In humans, two clinical trials have explored the effect of the SGLT2 inhibitor empagliflozin in HFpEF [114,115,116]. The placebo-controlled EMPEROR-Preserved trial evaluated the effect of empagliflozin on a primary outcome of a composite of cardiovascular death or hospitalization for heart failure, reporting that empagliflozin reduced the risk of the primary outcome in patients with HFpEF, regardless of the presence or absence of diabetes [116]. The EMPERIAL-Preserved trial evaluated the effects of empagliflozin on exercise ability and patient-reported outcomes in patients with HFpEF, with or without diabetes [115]. While the effect of empagliflozin on the primary outcome—6MWD—was neutral, the authors noted that empagliflozin was well tolerated in HFpEF patients, both with and without diabetes.

Overall, further studies are needed to better understand the effects of extramedullary hematopoiesis on heart disease, and further research in animal models of HFpEF and of therapeutic approaches in patients with HFpEF is welcome. Table 2 provides proposed hypotheses from the viewpoint of extramedullary hematopoiesis in the spleen in heart failure.

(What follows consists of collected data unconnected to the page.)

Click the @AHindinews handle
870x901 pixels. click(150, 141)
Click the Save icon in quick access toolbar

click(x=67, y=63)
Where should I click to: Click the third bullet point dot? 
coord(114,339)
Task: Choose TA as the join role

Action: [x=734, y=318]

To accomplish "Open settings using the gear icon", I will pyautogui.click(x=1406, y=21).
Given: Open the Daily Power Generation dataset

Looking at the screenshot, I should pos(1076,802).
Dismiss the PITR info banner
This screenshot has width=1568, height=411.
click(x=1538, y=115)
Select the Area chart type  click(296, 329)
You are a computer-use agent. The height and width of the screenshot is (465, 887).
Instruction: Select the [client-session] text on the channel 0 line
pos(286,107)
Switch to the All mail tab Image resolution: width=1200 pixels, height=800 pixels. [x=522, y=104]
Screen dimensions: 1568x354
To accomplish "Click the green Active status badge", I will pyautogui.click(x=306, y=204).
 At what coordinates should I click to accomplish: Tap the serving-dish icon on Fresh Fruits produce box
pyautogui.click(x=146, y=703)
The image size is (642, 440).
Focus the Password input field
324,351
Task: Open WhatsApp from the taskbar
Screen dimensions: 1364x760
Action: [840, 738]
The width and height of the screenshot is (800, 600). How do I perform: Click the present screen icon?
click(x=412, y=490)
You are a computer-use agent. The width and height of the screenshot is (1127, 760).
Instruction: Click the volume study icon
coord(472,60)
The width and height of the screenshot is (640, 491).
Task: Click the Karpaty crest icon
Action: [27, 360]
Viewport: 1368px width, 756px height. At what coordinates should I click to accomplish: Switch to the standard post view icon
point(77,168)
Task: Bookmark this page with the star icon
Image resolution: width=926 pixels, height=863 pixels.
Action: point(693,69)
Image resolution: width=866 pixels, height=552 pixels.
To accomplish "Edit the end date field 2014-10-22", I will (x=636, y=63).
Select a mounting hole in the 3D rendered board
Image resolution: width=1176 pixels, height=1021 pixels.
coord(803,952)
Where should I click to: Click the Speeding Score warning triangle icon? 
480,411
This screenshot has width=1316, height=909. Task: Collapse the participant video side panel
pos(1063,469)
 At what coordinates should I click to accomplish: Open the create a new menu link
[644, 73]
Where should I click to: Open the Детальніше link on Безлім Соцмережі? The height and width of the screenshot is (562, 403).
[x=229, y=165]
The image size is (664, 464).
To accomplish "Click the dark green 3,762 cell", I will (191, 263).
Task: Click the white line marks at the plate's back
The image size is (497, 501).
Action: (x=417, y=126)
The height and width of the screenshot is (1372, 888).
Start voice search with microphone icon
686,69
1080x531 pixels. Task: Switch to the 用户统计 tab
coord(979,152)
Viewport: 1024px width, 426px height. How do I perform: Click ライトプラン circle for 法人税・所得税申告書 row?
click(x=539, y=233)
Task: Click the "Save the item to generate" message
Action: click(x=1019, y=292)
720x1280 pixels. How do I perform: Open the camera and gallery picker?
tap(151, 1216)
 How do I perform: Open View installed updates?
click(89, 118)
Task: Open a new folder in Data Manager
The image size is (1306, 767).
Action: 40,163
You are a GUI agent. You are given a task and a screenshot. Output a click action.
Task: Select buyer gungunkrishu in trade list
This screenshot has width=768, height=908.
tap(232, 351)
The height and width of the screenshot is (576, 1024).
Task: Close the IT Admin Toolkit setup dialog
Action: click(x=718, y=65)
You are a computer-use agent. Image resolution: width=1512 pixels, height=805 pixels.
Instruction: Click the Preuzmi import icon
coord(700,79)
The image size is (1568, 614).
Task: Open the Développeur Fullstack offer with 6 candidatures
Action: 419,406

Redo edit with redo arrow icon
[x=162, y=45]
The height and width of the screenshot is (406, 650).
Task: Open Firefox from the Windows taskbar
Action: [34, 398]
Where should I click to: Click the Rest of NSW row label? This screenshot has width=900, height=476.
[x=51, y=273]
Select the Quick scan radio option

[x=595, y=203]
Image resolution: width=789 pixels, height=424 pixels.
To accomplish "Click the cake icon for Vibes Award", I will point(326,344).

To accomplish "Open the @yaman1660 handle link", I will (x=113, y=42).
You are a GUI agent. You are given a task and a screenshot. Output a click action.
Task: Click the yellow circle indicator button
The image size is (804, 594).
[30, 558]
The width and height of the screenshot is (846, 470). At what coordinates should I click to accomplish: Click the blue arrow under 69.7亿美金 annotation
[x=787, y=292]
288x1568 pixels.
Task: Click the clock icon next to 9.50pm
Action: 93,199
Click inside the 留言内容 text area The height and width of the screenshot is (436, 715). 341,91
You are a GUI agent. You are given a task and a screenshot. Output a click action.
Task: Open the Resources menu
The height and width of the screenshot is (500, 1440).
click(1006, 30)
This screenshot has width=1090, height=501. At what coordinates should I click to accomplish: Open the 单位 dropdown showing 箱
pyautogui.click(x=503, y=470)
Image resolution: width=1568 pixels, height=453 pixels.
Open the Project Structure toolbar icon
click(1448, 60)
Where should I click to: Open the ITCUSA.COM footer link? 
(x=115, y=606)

Table 2 Proposed hypotheses of the interplay of the heart, spleen, and bone marrow, from the perspective of spleen-based extramedullary hematopoiesis, relating to heart failure (HFpEF)

Conclusions

Medullary hematopoiesis plays a role in heart failure. Bone marrow-derived circulating endothelial progenitor cells are associated with cardiovascular risk factors, including increased age, diabetes, smoking, and hypertension. Clonal hematopoiesis, which occurs in the bone marrow, especially in older adults, is consequently involved in the development of cardiovascular diseases, including heart failure. This is owing to the abnormal immune cells produced. The spleen serves as an important source of immune system cells, and immune dysregulation plays a role in heart failure through extramedullary hematopoiesis occurring in the spleen. In heart failure, emergency hematopoiesis occurs in the spleen, i.e., immune cells are also produced (monocytes, macrophages, neutrophils), which are mobilized to the heart and the rest of the body. Therefore, we speculate that extramedullary hematopoiesis may be a key factor in the development of heart failure, especially HFpEF. Extramedullary hematopoiesis in the spleen is a compensatory change in the pathogenesis of heart failure but may also be a mechanism for the progression and exacerbation of chronic heart failure (especially HFpEF). This results from the repeated increase in metabolic activity in the spleen, immune cell production, mobilization to the heart, and concomitant cytokine production. Ultimately, this leads to systemic chronic inflammation, as well as to an imbalance of immune cells (macrophages) in the heart, resulting in chronic inflammation and progressive fibrosis, potentially causing decreased cardiac function.